ESPE Yearbook of Paediatric Endocrinology

Diabetes. 2022 1;71(6):1233-1245. doi: 10.2337/db21-0992. PMID: 35294000.

Brief Summary: This mouse model of diabetes tested the hypothesis that reducing the metabolic flux (rate of metabolism) in the beta cell can prevent beta-cell failure and preserve beta-cell mass. Reducing glucose metabolism may be a mechanism for preventing glucotoxicity-induced loss of functional beta-cell mass in diabetes.

Beta-cell exhaustion, loss of mass and function are thought to occur due to insulin hypersecretion in both type 1 and type 2 diabetes. However, beta-cell exhaustion, loss of mass and function also occur in a monogenic form of neonatal diabetes mellitus to gain of function mutations in the KATP channel where there is no insulin hypersecretion (1). To test the hypothesis that it is the beta-cell hyperglycemia induced metabolism that leads to beta-cell failure, the authors crossed KATP-GOF (Gain of function)–induced neonatal diabetic mice with beta-cell–specific GCK haplo-insufficient mice (GCK1/, Glucokinase 1)). GCK is a key enzyme which allows the entry of glucose into the beta-cells.
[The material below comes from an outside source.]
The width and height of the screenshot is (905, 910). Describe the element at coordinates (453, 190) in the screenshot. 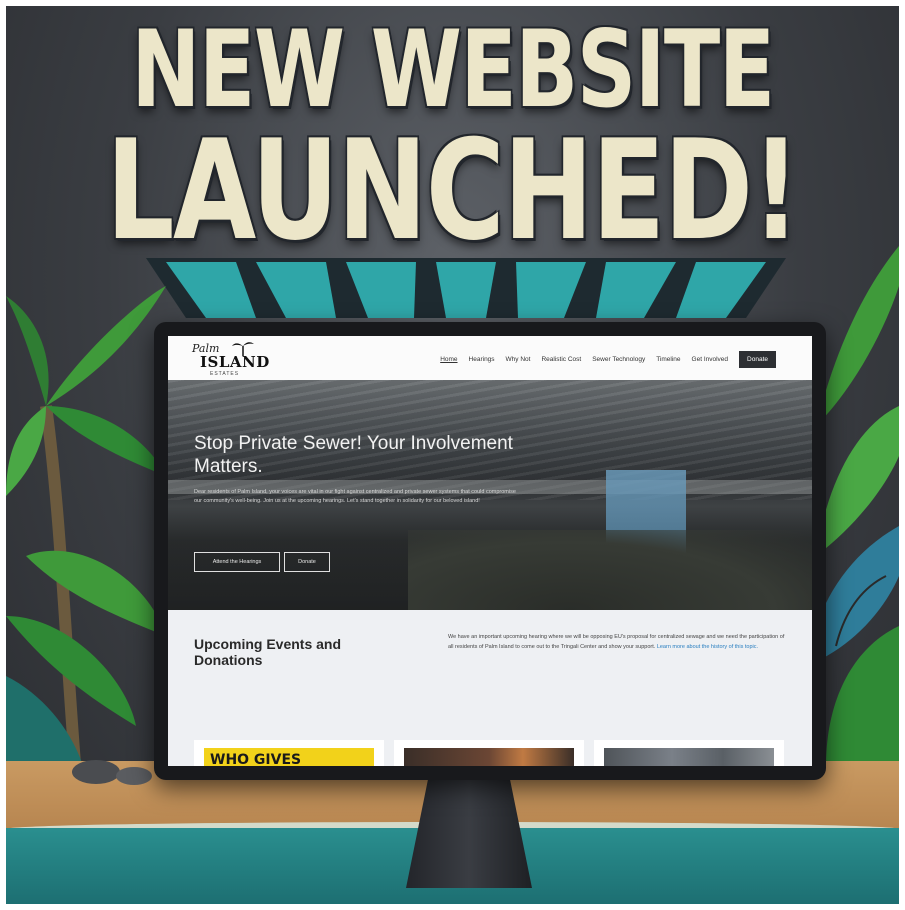

I see `headline-launched: LAUNCHED!` at that location.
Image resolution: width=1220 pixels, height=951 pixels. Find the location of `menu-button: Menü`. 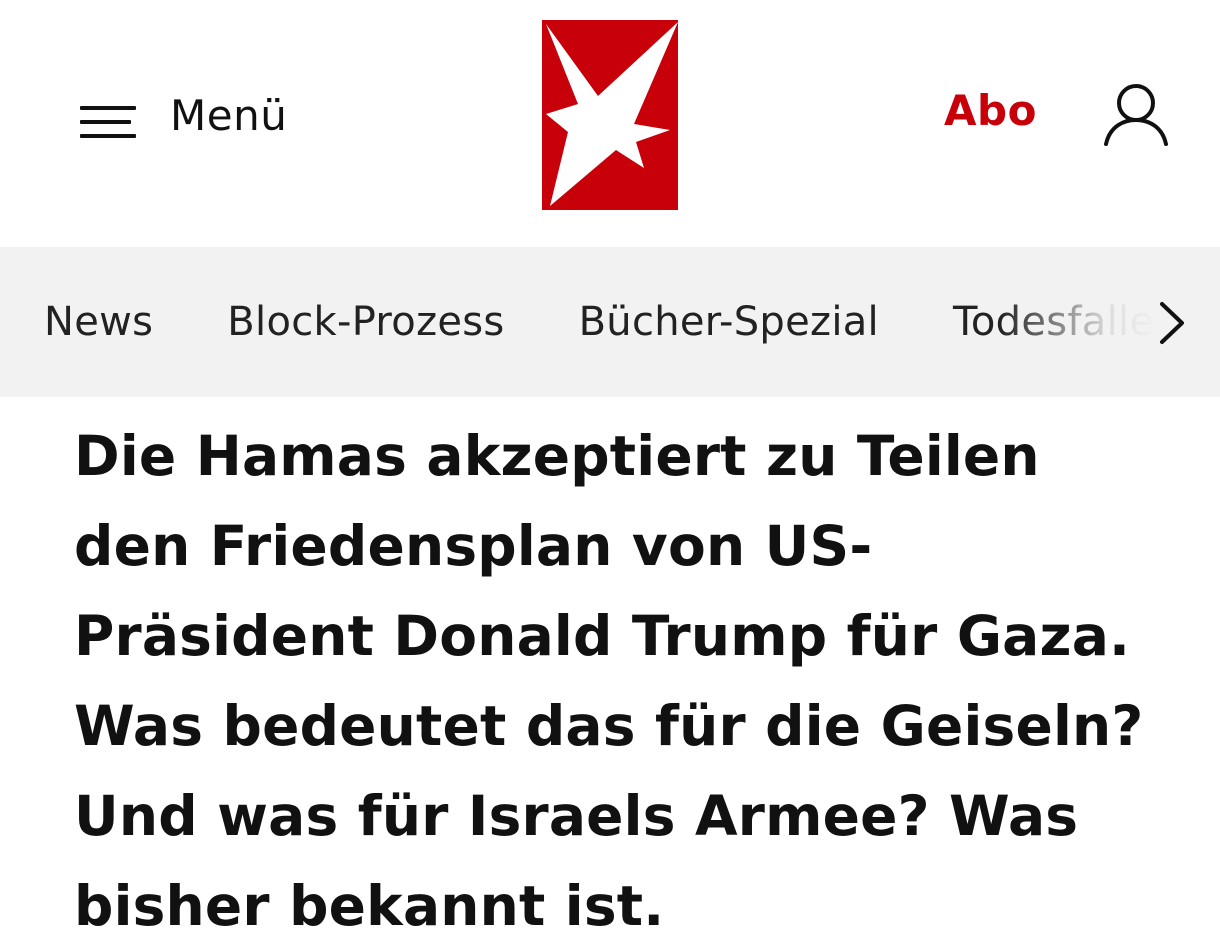

menu-button: Menü is located at coordinates (184, 115).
The beta-cell specific GCK haplo-insufficient mice (GCK1/) allows less glucose to enter the beta-cell and thus reduces the metabolic flux in the beta-cell. The double-mutant KATP-GOF/GCK1/ mice had slower progression of diabetes development and the rate of metabolism was reduced in the beta-cell. In addition, the insulin content of the beta-cells was preserved as was the beta-cell mass and identity. The double mutant mice also showed increased insulin sensitivity and restoration of body weight and liver and brown/white adipose tissue mass and function and normalization of physical activity and metabolic efficiency thus suggesting that the other tissues are also impacted by the reduction in the metabolic flux in the beta-cell. Therefore, a reduction in the beta-cell glucose metabolism seems to be protective for insulin preservation and beta-cell identity.

Thus, paradoxically, reducing glucose metabolism may be a mechanism to prevent glucotoxicity-induced loss of functional beta-cell mass in diabetes and to maintain adipose tissue and liver function. However, these observations need to be tested in human pancreatic beta-cells which have many differences to rodents.

Reference: 1. Butler AE, Janson J, Bonner-Weir S, Ritzel R, Rizza RA, Butler PC. Beta cell deficit and increased beta-cell apoptosis in humans with type 2 diabetes. Diabetes 2003;52:102–110.